Nous nous sommes rapidement employés à mettre sur pied un laboratoire mobile à Guékédou pour traiter l’arriéré d’échantillons et les nouveaux cas à dépister. Je pense que nous avions une capacité maximum d’analyse de 50 échantillons par jour au départ, ce qui paraît dérisoire maintenant. En deux jours, nous analysions des échantillons provenant de l’épicentre. Le déploiement du laboratoire a été un succès. »

«Notre anthropologue travaillait avec le ministère de la santé et d’autres parties prenantes pour les persuader de l’importance qu’il y avait à montrer de l’empathie envers les familles des personnes infectées et à les faire participer à l’inhumation.»

Dr Stéphane Hugonnet, Chef d’équipe du Département Capacités mondiales, alerte et action, OMS

Très rapidement, nous avons également fait un travail anthropologique, en particulier s’agissant des inhumations sécurisées. Des protestations parfois violentes s’étaient déjà élevées à Guékédou et Macenta. L’opinion publique était extrêmement instable. Il y avait des rumeurs selon lesquelles c’était le personnel de santé international qui avait amené avec lui le virus Ebola.

De violentes protestations

Certains comprenaient uniquement que leurs être chers avaient été amenés dans des centres de traitement et n’en étaient pas revenus. Des personnes infectées refusaient d’être hospitalisées; certaines fuyaient même l’hôpital.

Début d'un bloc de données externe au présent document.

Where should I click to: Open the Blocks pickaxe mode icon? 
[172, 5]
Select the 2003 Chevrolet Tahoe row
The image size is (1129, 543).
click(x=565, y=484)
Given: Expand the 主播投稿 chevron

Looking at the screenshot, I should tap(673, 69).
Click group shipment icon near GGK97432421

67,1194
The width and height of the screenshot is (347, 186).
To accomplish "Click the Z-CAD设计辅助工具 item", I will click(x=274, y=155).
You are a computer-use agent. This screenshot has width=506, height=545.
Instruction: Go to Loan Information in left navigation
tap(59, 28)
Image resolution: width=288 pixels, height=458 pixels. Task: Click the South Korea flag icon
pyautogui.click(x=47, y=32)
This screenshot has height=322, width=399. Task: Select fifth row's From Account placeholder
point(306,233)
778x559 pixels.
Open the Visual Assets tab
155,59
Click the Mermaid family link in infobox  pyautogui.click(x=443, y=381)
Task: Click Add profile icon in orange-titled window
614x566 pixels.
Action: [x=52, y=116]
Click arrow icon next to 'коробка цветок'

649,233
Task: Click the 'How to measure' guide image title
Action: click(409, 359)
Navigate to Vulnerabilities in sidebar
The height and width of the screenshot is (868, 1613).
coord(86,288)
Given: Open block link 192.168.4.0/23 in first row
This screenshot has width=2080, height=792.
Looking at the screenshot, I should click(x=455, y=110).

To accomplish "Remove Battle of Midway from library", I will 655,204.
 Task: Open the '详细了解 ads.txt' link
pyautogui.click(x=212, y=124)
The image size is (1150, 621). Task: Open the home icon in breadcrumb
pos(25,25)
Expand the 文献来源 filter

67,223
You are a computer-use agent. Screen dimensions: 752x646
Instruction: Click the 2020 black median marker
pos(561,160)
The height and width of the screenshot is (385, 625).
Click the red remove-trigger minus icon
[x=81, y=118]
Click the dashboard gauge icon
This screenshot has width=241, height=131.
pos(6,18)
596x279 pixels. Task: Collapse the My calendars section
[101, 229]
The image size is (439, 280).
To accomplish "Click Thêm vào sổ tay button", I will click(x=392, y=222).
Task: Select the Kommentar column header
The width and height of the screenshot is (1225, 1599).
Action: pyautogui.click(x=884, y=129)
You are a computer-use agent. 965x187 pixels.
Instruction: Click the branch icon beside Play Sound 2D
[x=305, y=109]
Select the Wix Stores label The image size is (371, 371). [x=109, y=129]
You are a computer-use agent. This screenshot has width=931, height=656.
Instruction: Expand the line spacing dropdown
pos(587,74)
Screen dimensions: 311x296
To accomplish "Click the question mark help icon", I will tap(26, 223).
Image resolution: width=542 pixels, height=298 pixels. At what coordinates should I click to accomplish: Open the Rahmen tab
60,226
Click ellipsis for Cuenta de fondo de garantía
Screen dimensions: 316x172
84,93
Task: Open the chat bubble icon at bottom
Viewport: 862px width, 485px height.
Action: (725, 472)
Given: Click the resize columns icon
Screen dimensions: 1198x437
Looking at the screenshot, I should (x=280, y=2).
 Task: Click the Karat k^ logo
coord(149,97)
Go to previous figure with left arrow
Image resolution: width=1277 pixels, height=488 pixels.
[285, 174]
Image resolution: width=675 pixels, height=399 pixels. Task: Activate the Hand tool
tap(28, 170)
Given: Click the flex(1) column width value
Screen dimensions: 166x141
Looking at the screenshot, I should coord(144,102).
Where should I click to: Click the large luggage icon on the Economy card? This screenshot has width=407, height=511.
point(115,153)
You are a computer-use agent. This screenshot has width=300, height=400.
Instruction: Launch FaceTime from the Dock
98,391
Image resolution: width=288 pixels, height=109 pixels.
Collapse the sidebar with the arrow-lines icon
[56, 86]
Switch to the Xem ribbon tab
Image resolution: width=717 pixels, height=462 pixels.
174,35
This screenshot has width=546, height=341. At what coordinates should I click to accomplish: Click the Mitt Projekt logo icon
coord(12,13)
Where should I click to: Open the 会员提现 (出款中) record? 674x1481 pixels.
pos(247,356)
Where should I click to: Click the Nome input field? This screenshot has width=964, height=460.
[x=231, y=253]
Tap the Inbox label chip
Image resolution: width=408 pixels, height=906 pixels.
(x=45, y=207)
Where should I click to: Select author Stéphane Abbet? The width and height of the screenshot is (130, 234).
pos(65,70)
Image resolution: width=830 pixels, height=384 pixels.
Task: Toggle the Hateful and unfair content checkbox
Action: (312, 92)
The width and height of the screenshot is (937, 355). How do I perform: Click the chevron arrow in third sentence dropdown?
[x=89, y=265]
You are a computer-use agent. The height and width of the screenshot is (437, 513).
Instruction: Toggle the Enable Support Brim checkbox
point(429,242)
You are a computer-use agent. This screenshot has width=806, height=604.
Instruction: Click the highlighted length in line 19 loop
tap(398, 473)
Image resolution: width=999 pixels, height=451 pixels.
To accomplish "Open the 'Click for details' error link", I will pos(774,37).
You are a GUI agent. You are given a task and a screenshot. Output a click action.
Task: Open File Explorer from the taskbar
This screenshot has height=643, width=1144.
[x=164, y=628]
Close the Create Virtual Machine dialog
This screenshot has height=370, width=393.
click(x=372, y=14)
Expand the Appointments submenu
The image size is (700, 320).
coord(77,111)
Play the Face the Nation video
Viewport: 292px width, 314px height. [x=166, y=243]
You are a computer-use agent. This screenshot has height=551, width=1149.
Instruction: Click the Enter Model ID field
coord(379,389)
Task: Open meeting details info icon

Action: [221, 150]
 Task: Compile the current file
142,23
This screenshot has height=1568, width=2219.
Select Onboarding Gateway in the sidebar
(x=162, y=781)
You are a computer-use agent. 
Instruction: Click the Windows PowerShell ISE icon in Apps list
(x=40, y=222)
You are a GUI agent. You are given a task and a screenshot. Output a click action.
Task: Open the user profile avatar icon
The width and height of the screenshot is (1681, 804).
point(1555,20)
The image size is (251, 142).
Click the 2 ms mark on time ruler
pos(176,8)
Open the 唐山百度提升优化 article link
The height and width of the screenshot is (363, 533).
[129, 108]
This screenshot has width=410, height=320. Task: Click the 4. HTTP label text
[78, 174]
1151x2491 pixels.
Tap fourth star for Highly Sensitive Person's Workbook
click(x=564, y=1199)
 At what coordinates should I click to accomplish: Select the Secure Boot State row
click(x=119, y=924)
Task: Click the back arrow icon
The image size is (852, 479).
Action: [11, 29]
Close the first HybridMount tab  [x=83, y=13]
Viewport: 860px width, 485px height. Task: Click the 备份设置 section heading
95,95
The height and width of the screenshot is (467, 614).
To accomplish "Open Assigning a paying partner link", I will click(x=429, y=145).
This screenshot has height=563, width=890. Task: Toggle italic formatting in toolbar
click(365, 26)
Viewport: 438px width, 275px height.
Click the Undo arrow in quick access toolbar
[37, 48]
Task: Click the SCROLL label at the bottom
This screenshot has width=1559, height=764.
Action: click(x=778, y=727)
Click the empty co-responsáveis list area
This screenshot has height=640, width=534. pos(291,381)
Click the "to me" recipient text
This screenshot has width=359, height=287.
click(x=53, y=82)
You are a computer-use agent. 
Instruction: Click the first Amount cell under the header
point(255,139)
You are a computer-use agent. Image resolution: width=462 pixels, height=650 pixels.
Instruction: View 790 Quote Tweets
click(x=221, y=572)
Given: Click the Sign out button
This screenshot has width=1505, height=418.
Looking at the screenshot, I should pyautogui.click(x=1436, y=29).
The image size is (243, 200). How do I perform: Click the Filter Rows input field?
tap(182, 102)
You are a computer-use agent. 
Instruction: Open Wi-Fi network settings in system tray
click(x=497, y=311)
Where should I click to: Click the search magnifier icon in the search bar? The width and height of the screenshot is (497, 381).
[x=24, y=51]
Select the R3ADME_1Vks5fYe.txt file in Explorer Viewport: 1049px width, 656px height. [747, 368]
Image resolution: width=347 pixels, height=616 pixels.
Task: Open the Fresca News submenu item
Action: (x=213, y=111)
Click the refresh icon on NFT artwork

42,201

Nous avons donc compris qu’il fallait faire preuve de davantage « de tact ». Notre anthropologue a travaillé avec le ministère de la santé et d’autres parties prenantes pour les persuader de l’importance qu’il y avait à faire preuve d’empathie envers les familles des personnes infectées et à les faire participer à l’inhumation.

La collaboration avec Médecins sans frontières était très bonne pour ce qui est de la surveillance, des laboratoires, de la mobilisation sociale et du travail d’anthropologie. À l’époque, MSF gérait des centres de traitement à Guékédou et Macenta, mais les centres de Kissidougou et N’Zérékoré n’existaient pas encore.

L’une de mes tâches a consisté à convaincre de hauts responsables nationaux de la gravité de cette épidémie et à les persuader de rester à Guékédou et de diriger l’action. C’était essentiel.

J’ai pu moi-même constater que le virus n’est en fait pas si contagieux. La combinaison de plusieurs interventions (isolement, participation de la communauté, mobilisation sociale, préparation des établissements de santé), même si aucune n’est mise en œuvre à 100%, peut être suffisante pour faire diminuer et interrompre la transmission. Si vous pouvez cerner le problème et réagir rapidement, ce qui fut le cas lors des flambées postérieures au Mali, au Nigéria et au Sénégal, vous parvenez à le gérer.